··· Given data
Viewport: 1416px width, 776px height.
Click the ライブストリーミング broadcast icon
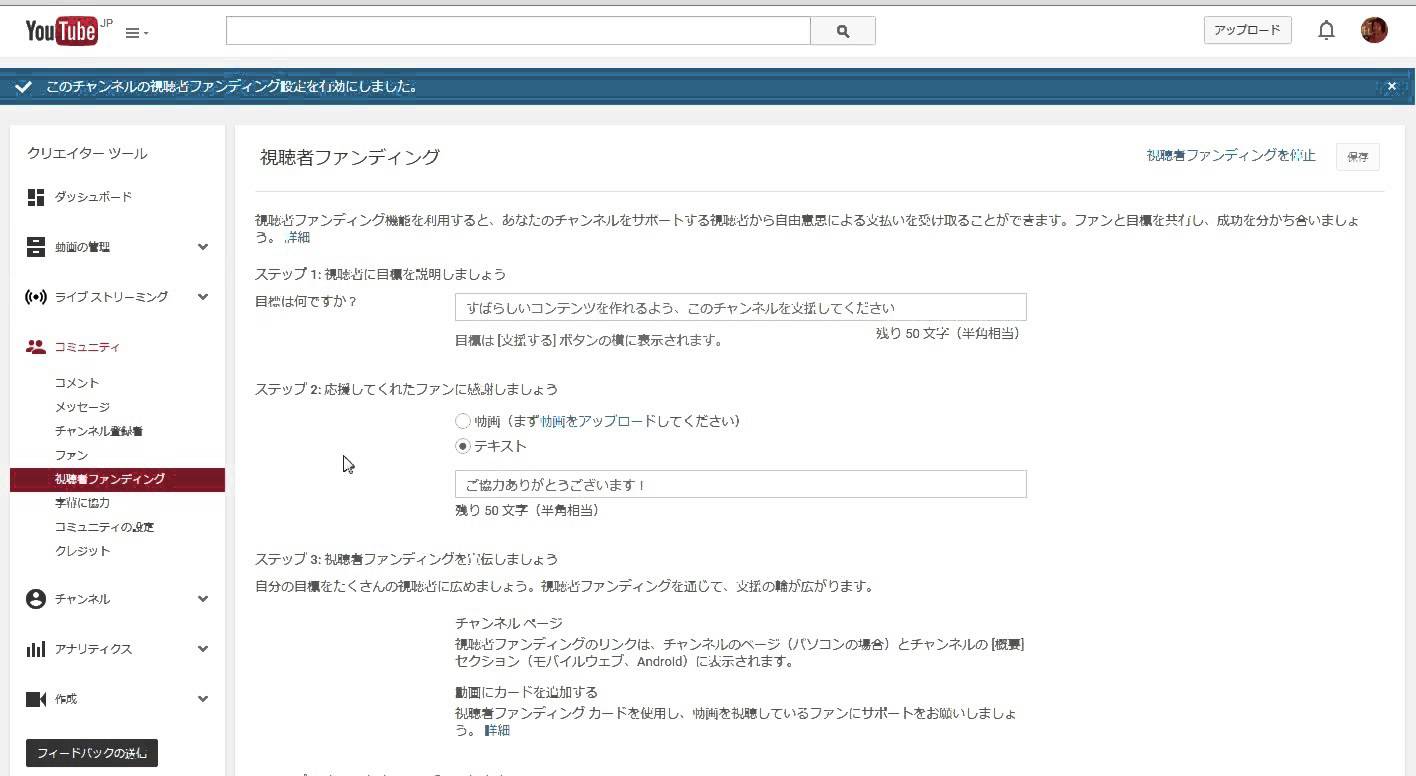pyautogui.click(x=36, y=297)
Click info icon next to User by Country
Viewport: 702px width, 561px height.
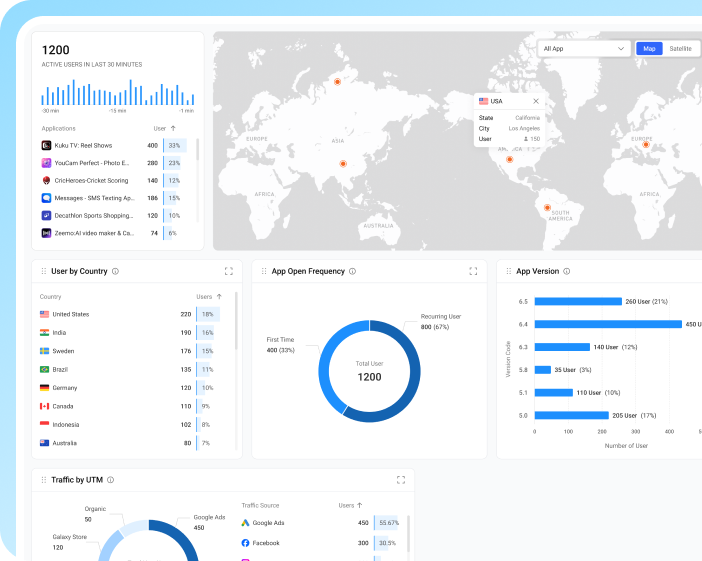click(116, 271)
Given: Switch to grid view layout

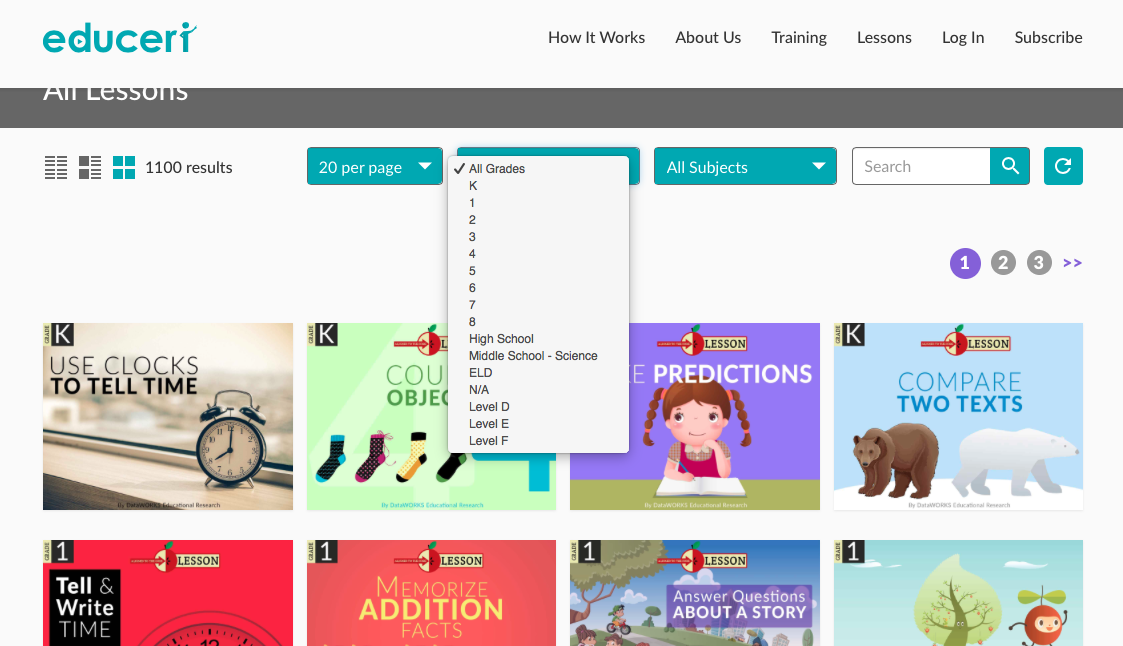Looking at the screenshot, I should click(x=124, y=167).
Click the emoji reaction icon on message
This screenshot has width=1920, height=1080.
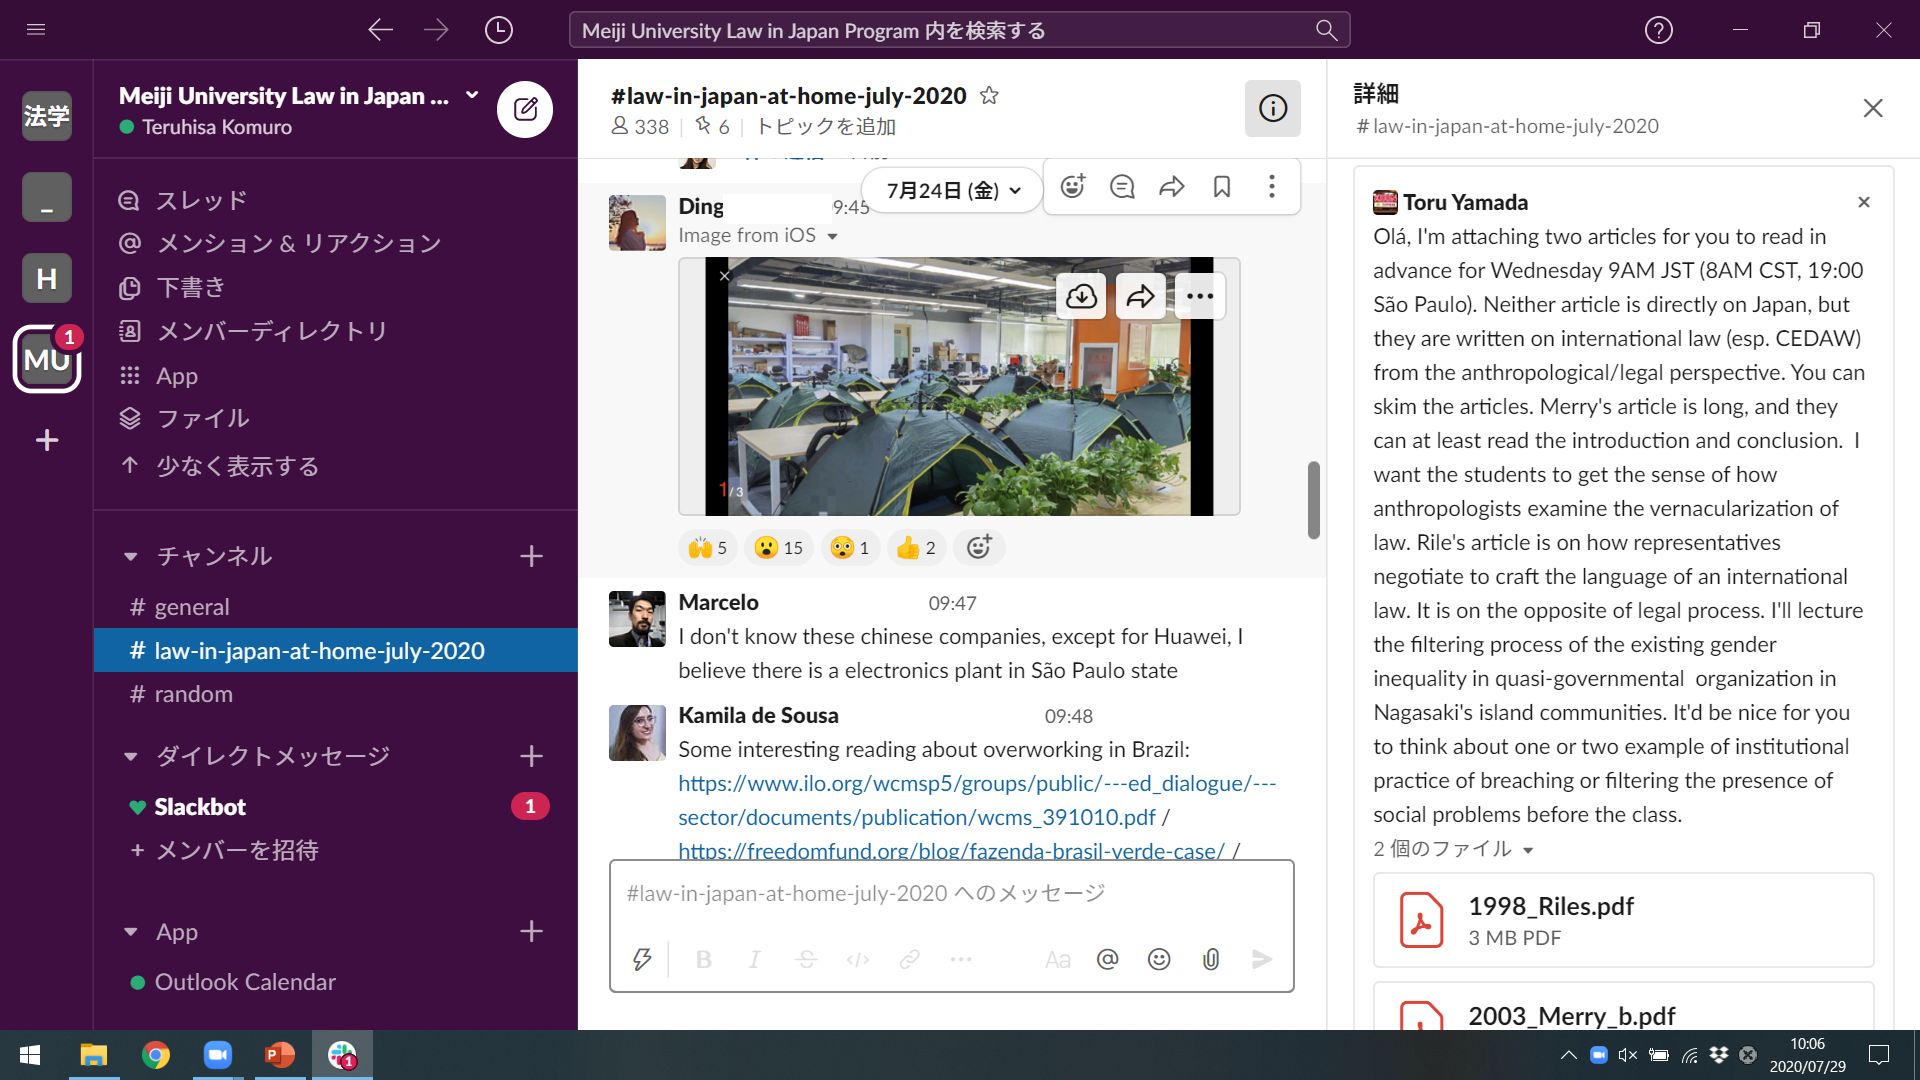1071,187
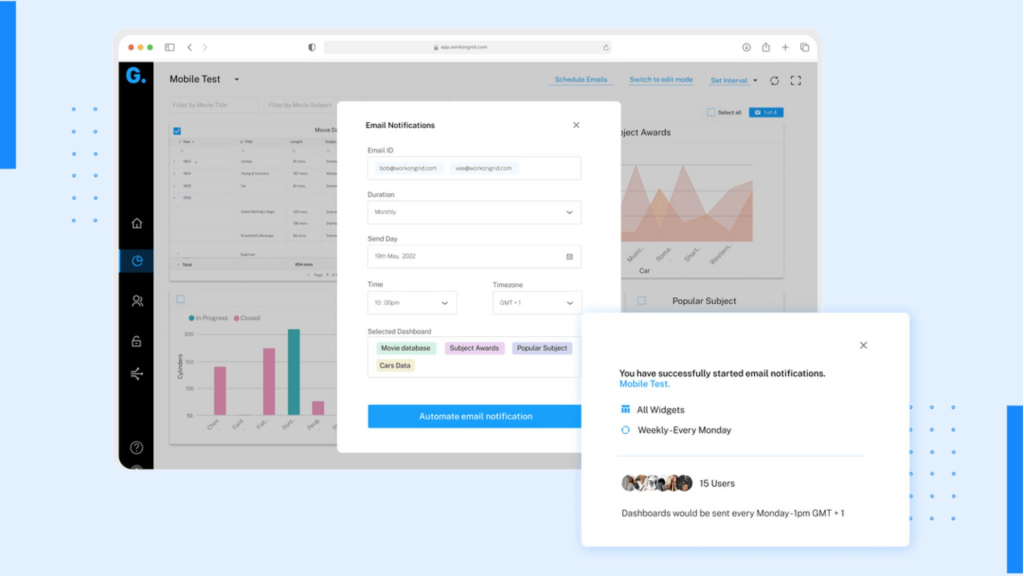Refresh the dashboard with the refresh icon
The width and height of the screenshot is (1024, 576).
[x=777, y=80]
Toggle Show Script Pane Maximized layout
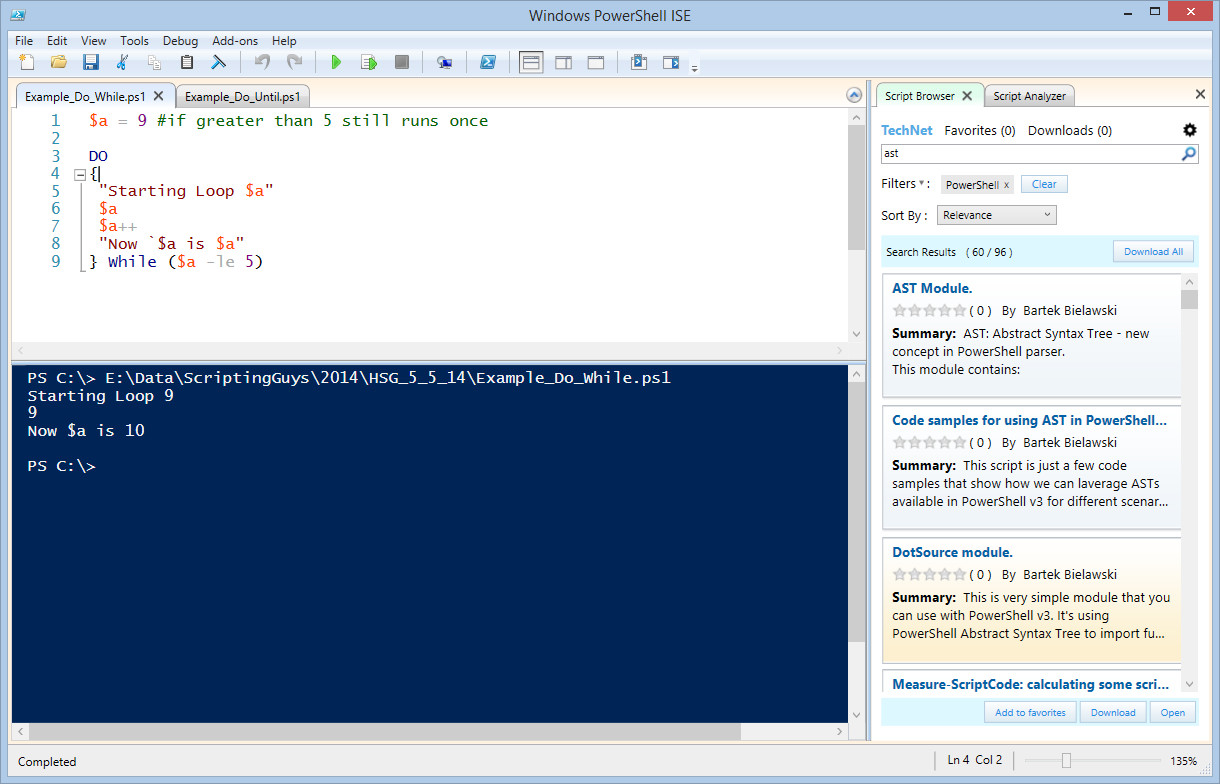The width and height of the screenshot is (1220, 784). click(595, 63)
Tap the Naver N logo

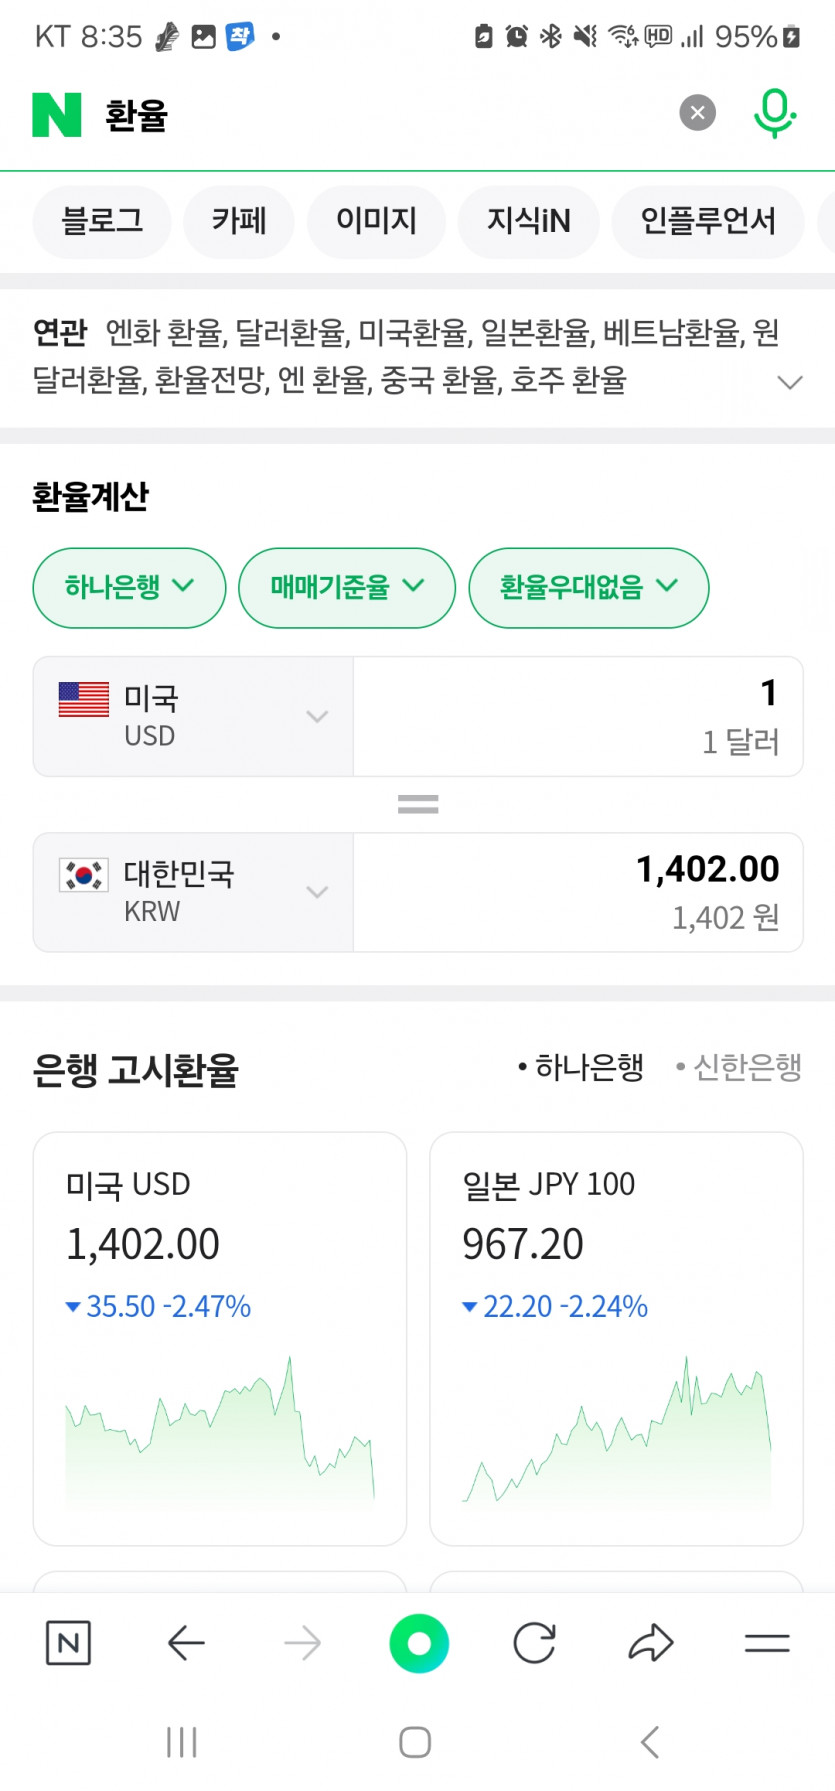tap(57, 115)
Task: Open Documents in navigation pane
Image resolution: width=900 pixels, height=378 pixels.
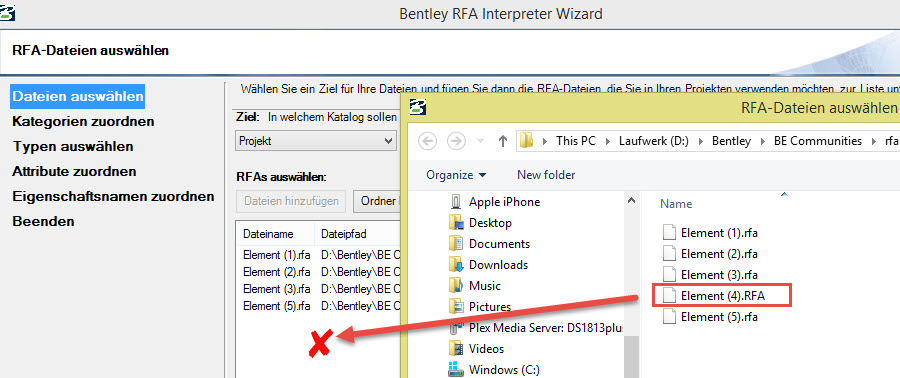Action: [499, 244]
······
The problem
Would you set down the records above once more, exactly, with the pictures removed?

Your response
Viewport: 1416px width, 776px height.
Click the ライブストリーミング broadcast icon
pyautogui.click(x=36, y=297)
Click info icon next to User by Country
Viewport: 702px width, 561px height.
click(116, 271)
Given: Switch to grid view layout

Looking at the screenshot, I should click(x=124, y=167).
Click the emoji reaction icon on message
This screenshot has width=1920, height=1080.
1071,187
Refresh the dashboard with the refresh icon
The width and height of the screenshot is (1024, 576).
[x=777, y=80]
Toggle Show Script Pane Maximized layout
The width and height of the screenshot is (1220, 784). click(595, 63)
Tap the Naver N logo

tap(57, 115)
Task: Open Documents in navigation pane
Image resolution: width=900 pixels, height=378 pixels.
Action: [499, 244]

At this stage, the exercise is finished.